From each post, we extracted the relative frequency of single words and phrases (consisting of two or three consecutive words). The distribution of two hundred latent dirichlet allocation (LDA) open vocabulary topics generated from a different cohort (consisting of N = 999 further patients)38, was then extracted from each post. The distribution of Linguistic Inquiry Word Count (LIWC) dictionary features39 was also extracted for each post. We extracted the relative frequency of each attribute (i.e., the total number of times a word written by the user matches a word in a given attribute, divided by the user’s total number of words). After aggregating these features for every user in each time window, the difference was then calculated to measure language change prior to hospital visit and prior to a random time point.

Finally, in order to understand language trends by diagnosis, two coders, DCS and SCG, identified presumed primary diagnoses for inpatient and ED encounters based on the combination of provider-reported ICD codes. DCS and SCG then reviewed Facebook posts prior to these encounters to identify representative examples. Examples were agreed upon by both coders and paraphrased in order to preserve sentiment while maintaining anonymity.

Statistical analysis

Predicting hospital visits using changes in language prior to the visit

The aim of our prediction analysis was to assess whether a machine learning algorithm can automatically predict changes in linguistic markers prior to a hospital visit compared to a null event. For each patient, every hospital visit was paired with a null event.
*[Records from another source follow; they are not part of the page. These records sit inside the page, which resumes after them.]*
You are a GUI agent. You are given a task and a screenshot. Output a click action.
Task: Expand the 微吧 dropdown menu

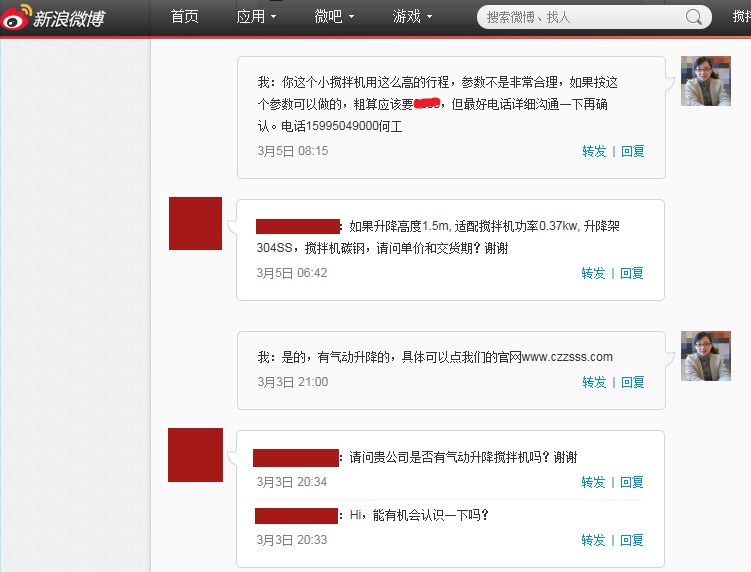pyautogui.click(x=334, y=17)
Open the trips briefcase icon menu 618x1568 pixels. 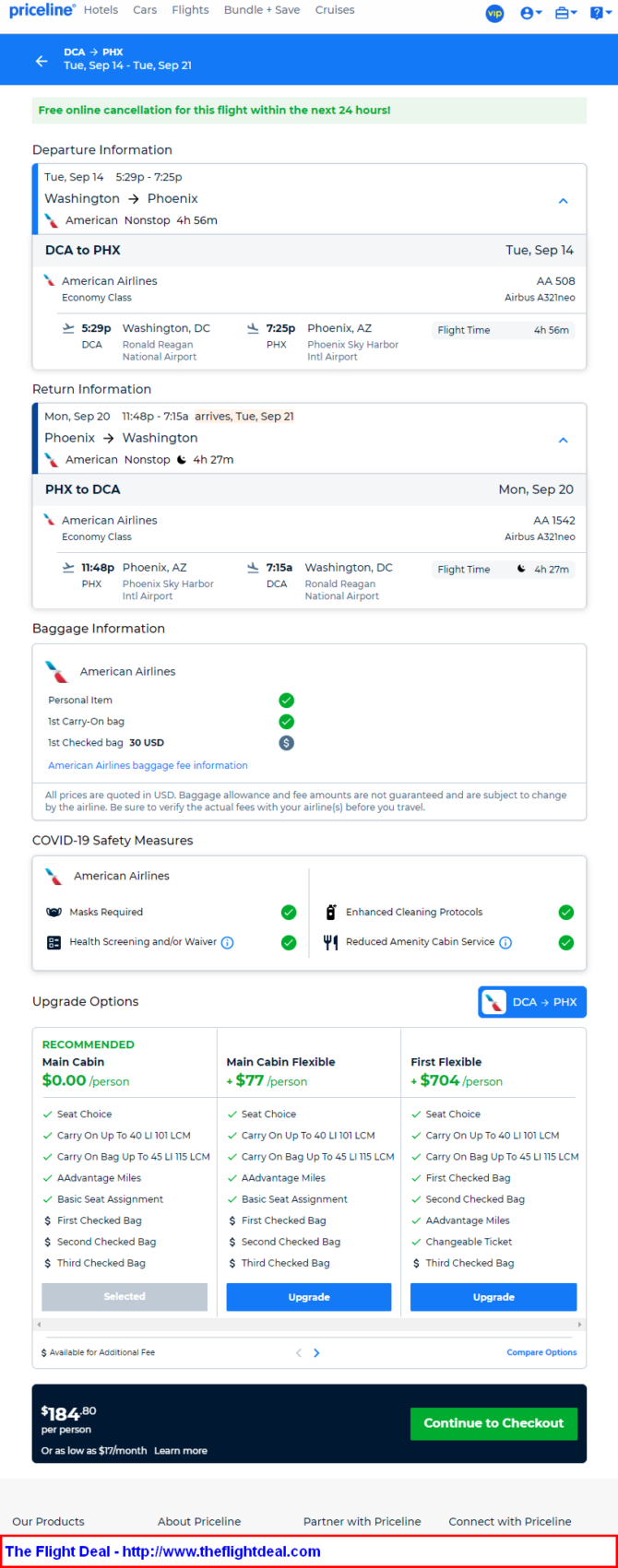(565, 13)
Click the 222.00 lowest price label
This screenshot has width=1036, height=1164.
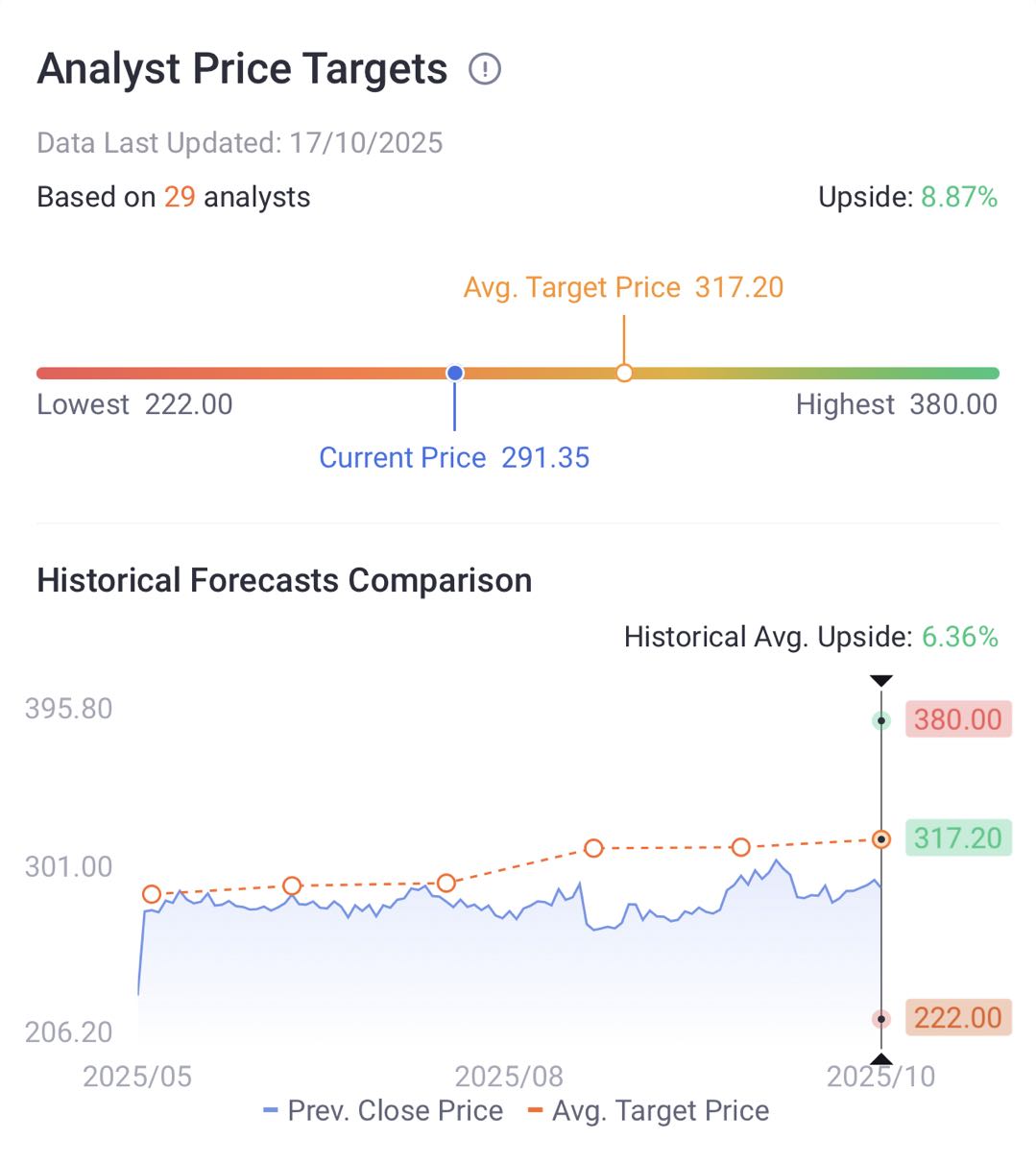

Cross-Validation: The predictive model was tested using 5-fold cross-validation40, where the users in the training and test folds were mutually exclusive. Thus, the predictive model was created 5 times without any outcome information outside of the training data. A dimensionality reduction step (using Principal component analysis) was employed on all the language features to remove correlated features before input to the predictive model. We used linear ensembling (averaging) of several classifiers (Random Forest, Support Vector Machine, Gradient Boosting Machine and Logistic Regression) from the scikit-learn41 module in Python 3.4 language to fit all our models on the training folds. This is similar to the autoML paradigm of model selection which not only tends to give better predictive performance but also prevents any user bias from being introduced into the resulting model, such as a preference for one algorithm over another or prior knowledge about the dataset that can be exploited42. The ensemble trained on each training set was then applied on the corresponding held-out test set. This was repeated 5 times; the overall predictive performance is reported in terms of the Area Under the ROC Curve (AUC) and F1-score.

Identifying differentially expressed language features prior to a hospital visit

Within each participant, we then compared all the features from the windows prior to true and null events using a two-tailed paired t-test (alpha = 0.05). We used Benjamini-Hochberg p-correction to control the False Discovery Rate and a threshold of p < 0.05. We measured the effect sizes using Cohen’s d.